+++ Отрывок +++

Грузчики между тем перекуривали и поглядывали на нас с тяжелым презрением. Видимо, мы в их глазах были расовыми предателями и наше веселье усугубляло их горечь необходимости прислуживать чернокожему.

Есть у Алешковского повесть «Маскировка». Выдумана она так: убогая советская действительность на одной шестой земной поверхности оказывается маскировкой, скрывающей подлинную, подземную, жизнь: «Как спутник американский пролетает над Старопорховым, так у наших гастрономов очереди выстраиваются, вроде бы мясо, масло и колбасу дают, автобус переваливается по колдоебинам, пионерчики маршируют, поют песни про вечно живого Ильича, грузины гвоздику продают, бляди куда-то бегут за дубленками, в парках драки, в баньках парятся, театры, конечно, танцульки – одним словом, видимость жизни заделывается, маскировка…» И т. д., и т. п. – полсотни страниц повести Алешковского, «бедной, жестокой, скотской и краткой», как жизнь проглоченного гоббсовым левиафаном человека. Как старомодный читатель, я не могу не сопереживать эту жизнь с пьяными, глупыми, добрыми, жалкими персонажами «Маскировки». До слез жалко Дуську, которой не досталось трескового филе.

+++ Исходные данные +++

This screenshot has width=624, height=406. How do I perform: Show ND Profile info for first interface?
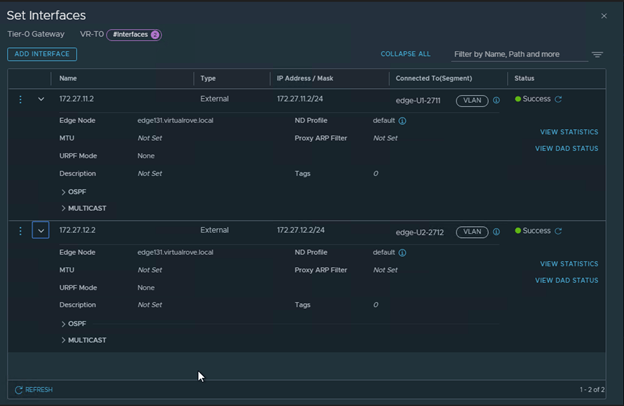403,121
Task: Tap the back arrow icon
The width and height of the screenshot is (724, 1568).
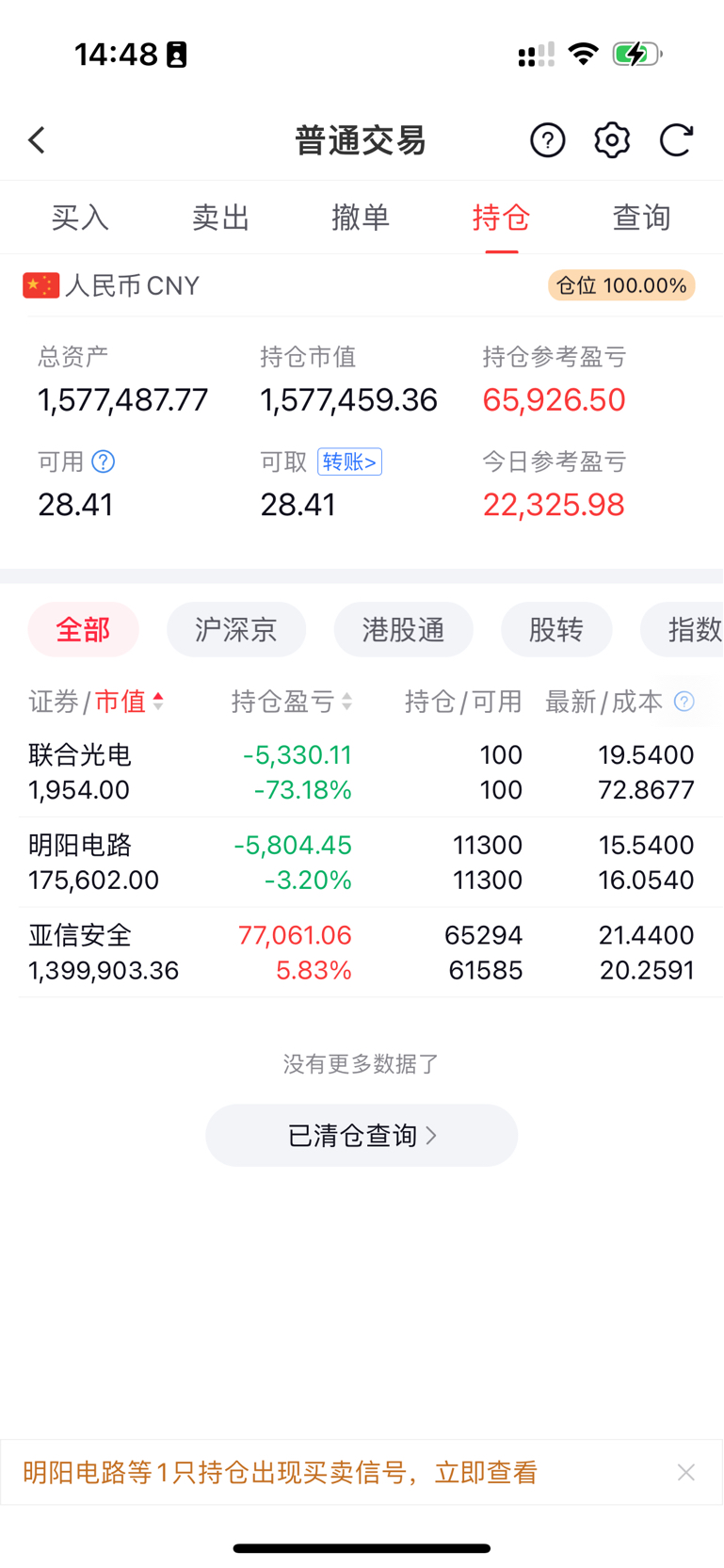Action: click(x=37, y=140)
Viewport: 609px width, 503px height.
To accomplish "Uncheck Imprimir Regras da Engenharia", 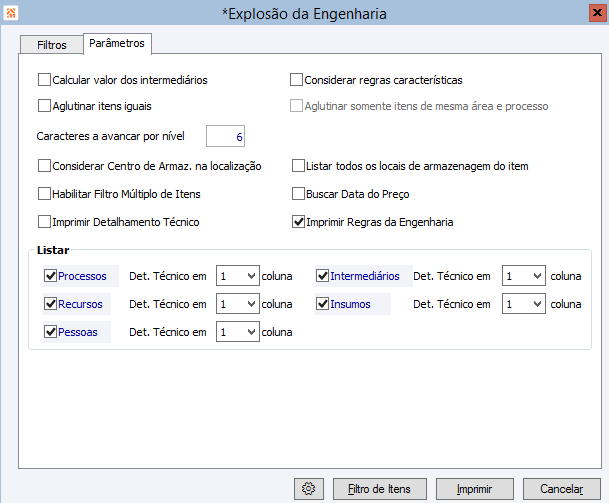I will (299, 222).
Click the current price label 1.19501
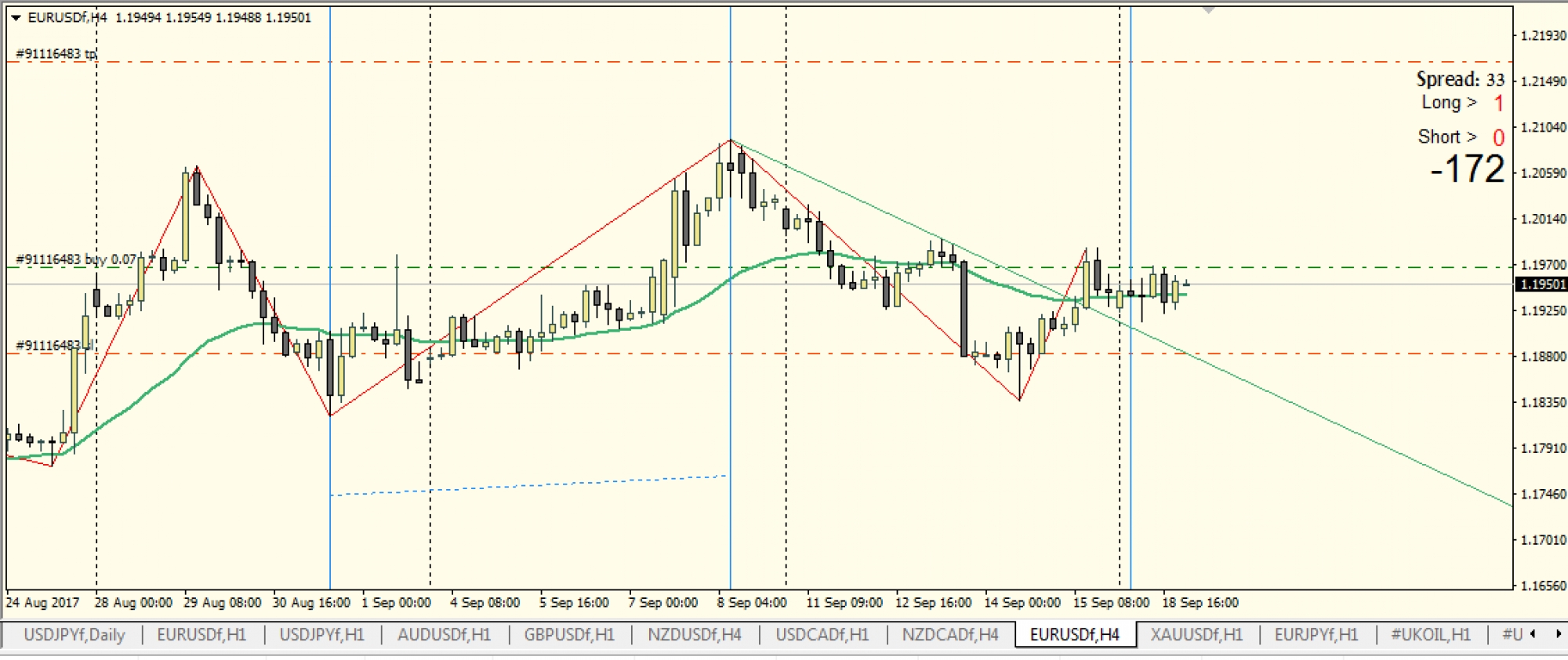This screenshot has height=660, width=1568. (x=1541, y=285)
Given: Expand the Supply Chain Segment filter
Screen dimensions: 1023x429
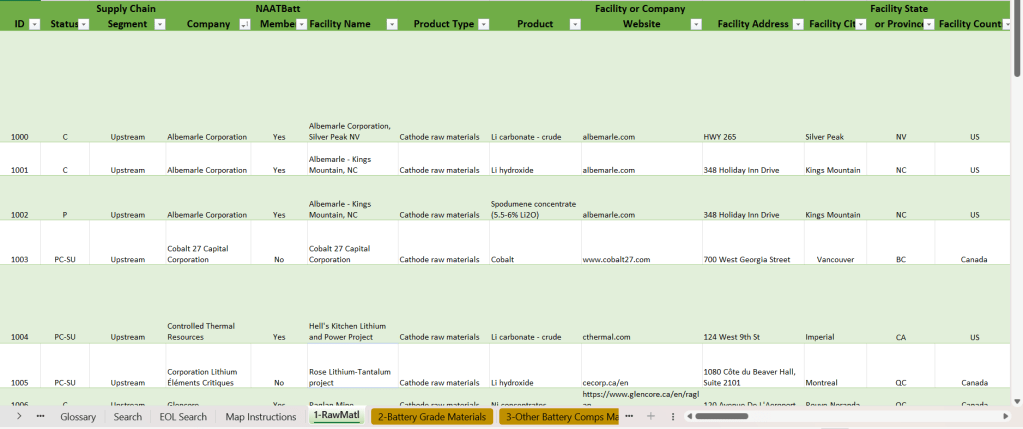Looking at the screenshot, I should point(159,24).
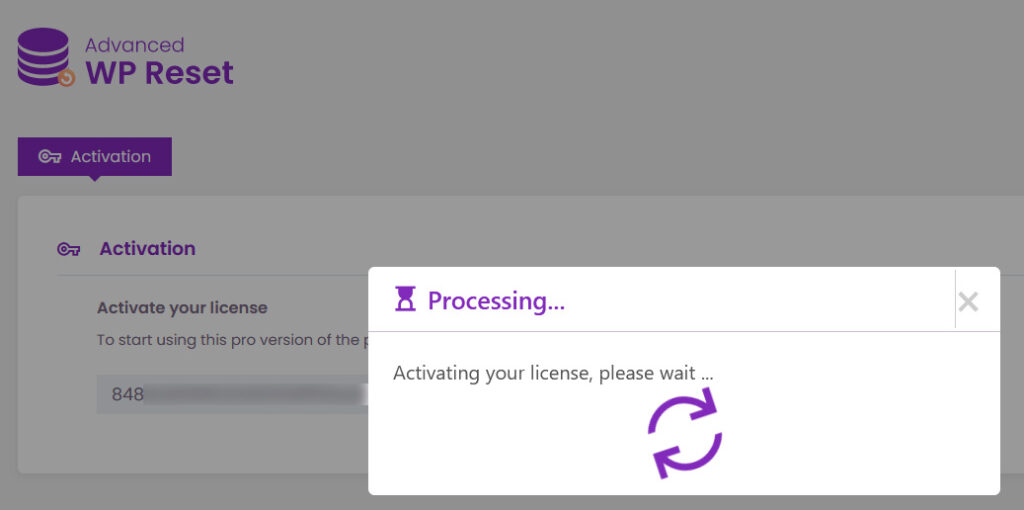Click the orange reset arrow on the logo
1024x510 pixels.
(x=67, y=78)
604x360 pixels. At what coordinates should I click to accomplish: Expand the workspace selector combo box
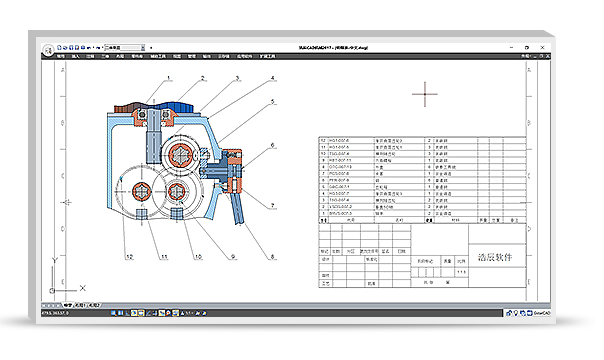(125, 48)
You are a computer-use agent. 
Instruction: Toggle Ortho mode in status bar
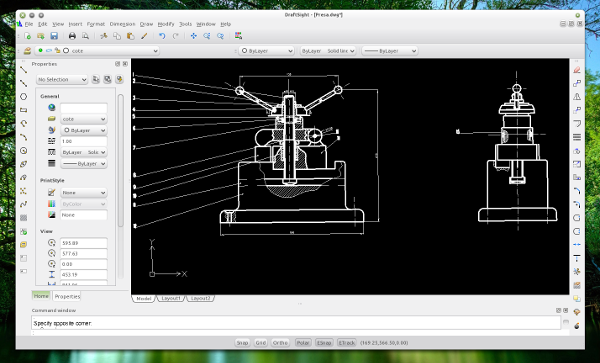[x=280, y=343]
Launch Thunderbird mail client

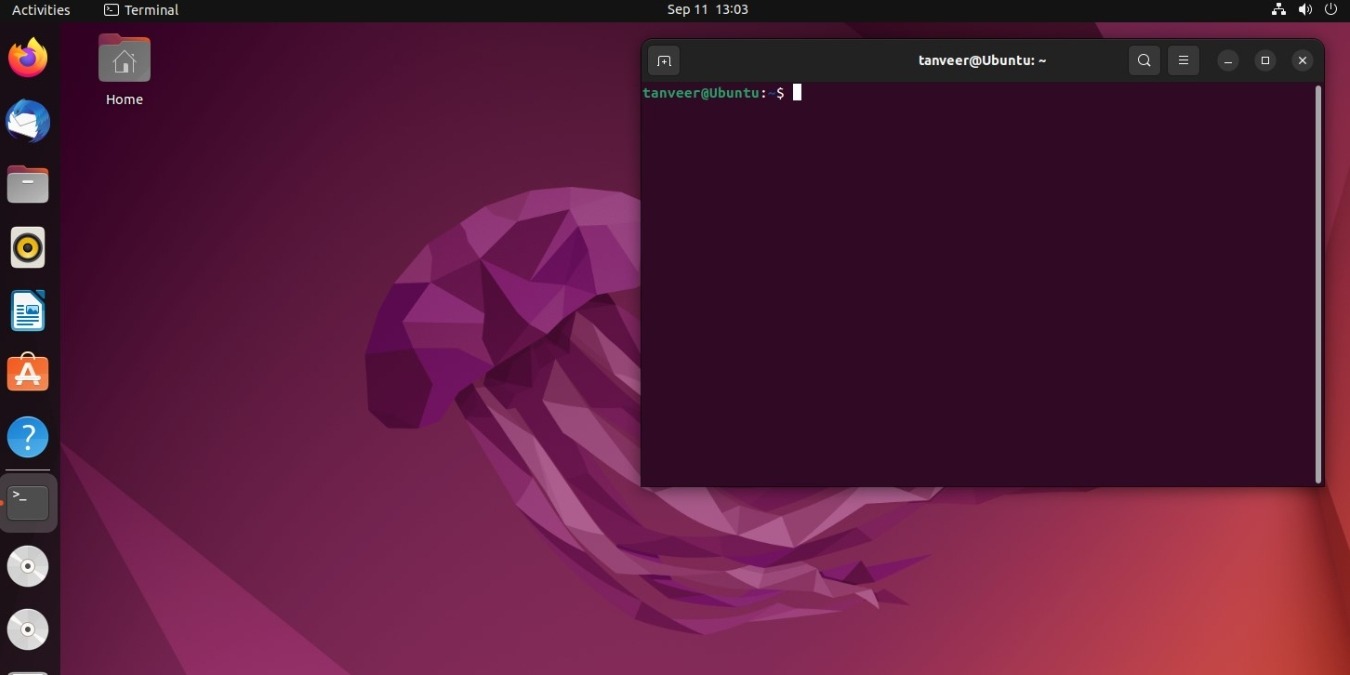pos(27,121)
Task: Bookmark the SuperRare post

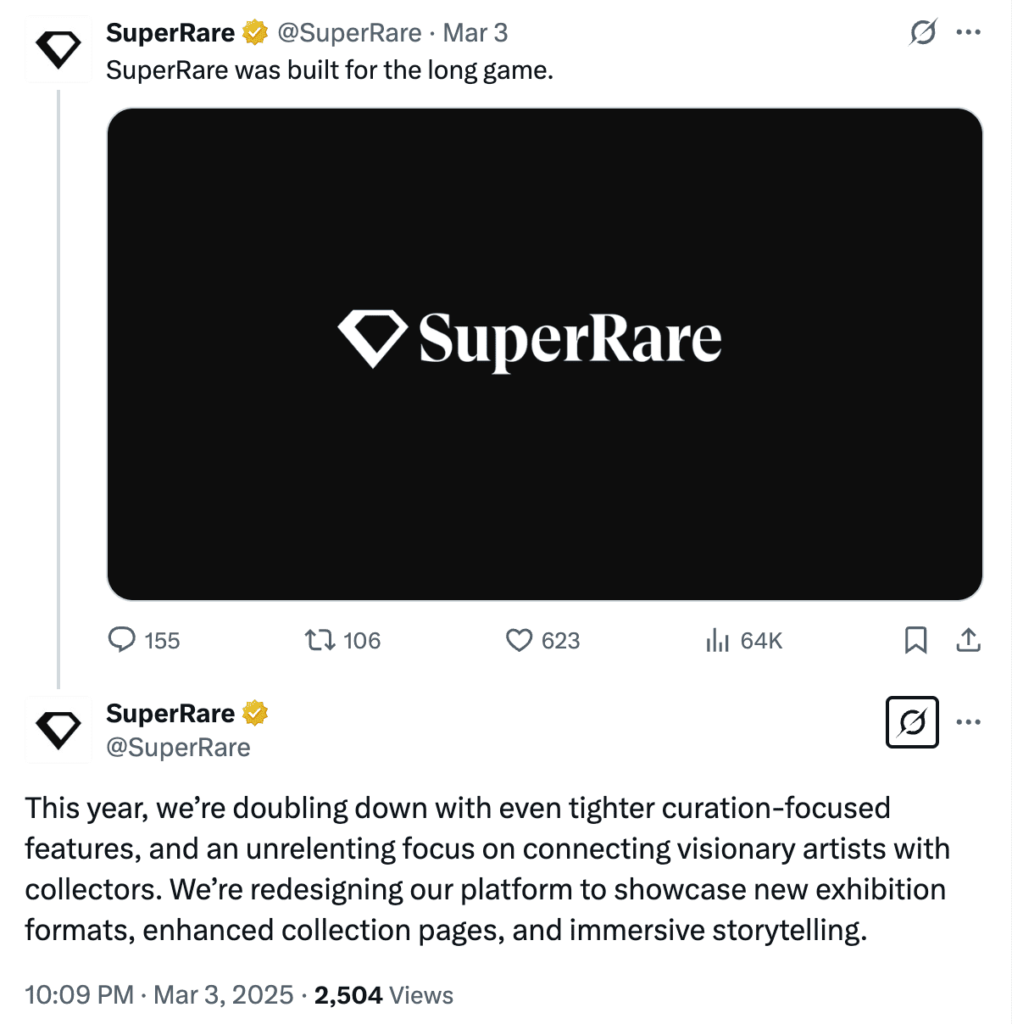Action: tap(915, 640)
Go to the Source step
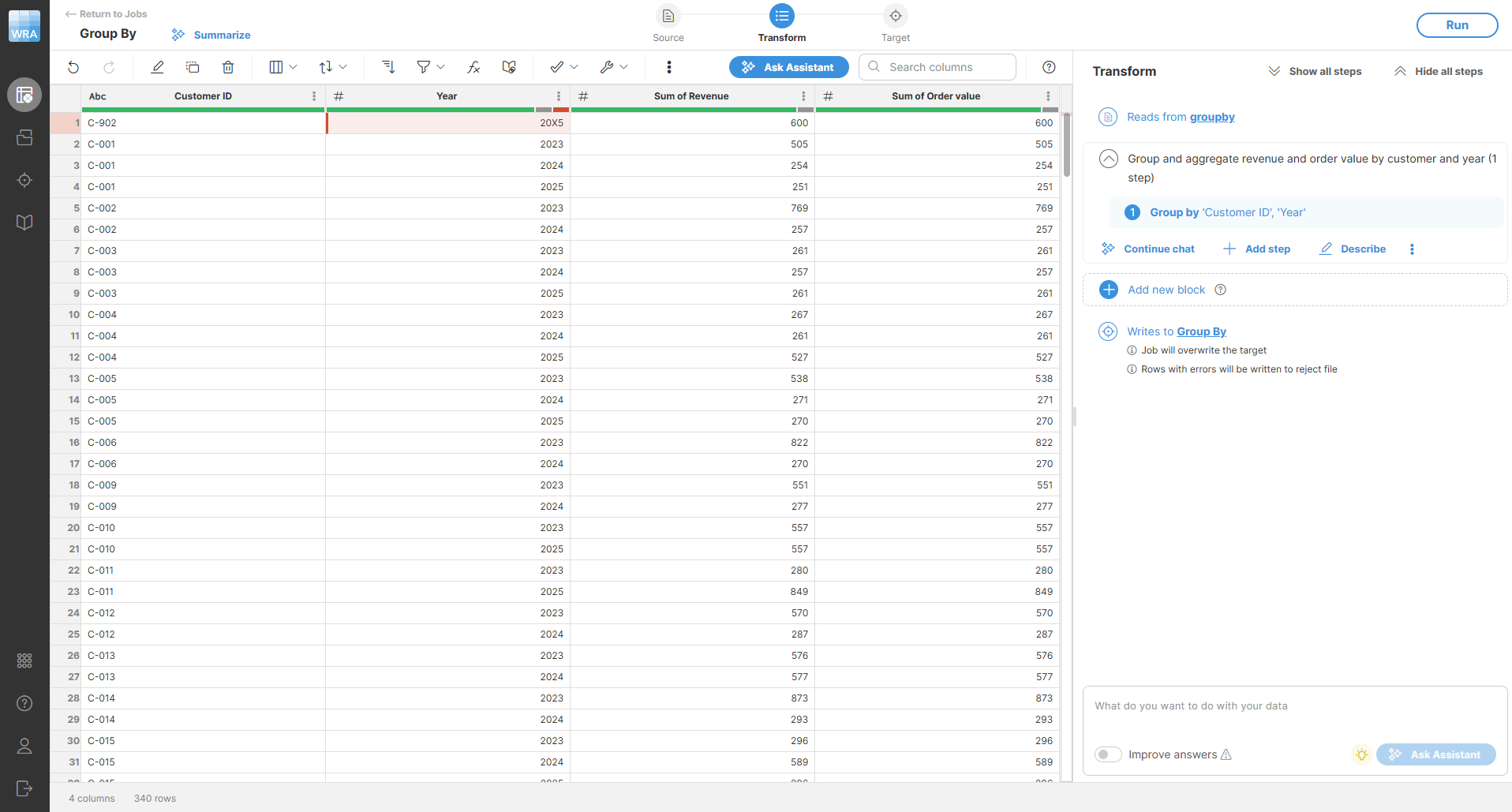This screenshot has width=1512, height=812. (x=668, y=17)
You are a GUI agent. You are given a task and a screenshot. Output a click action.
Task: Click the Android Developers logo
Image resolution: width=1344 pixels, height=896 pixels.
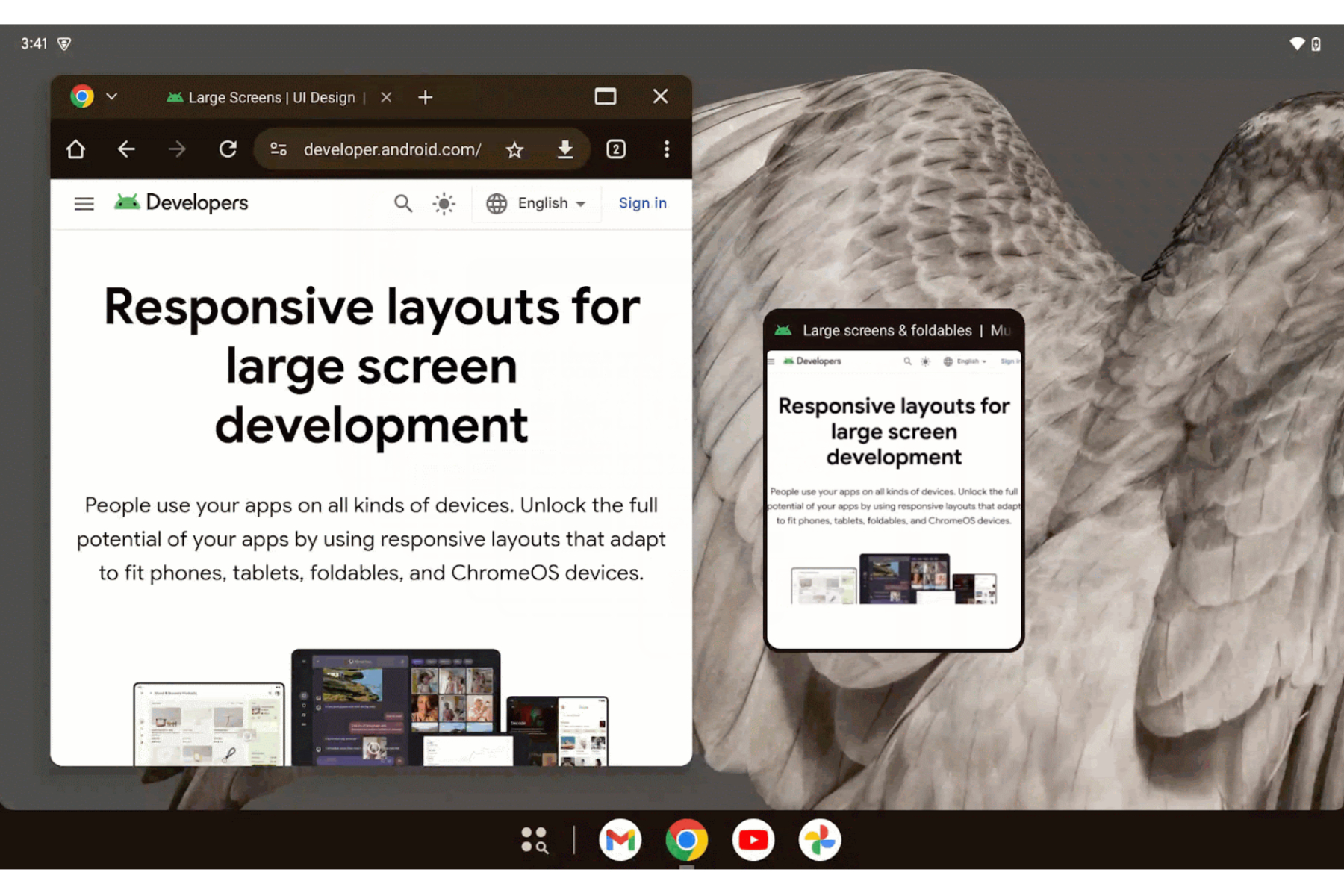181,202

+++

Задание | Чего, согласно отрывку, не досталось Дуське из повести «Маскировка»?

Решение задания | Дуське не досталось трескового филе.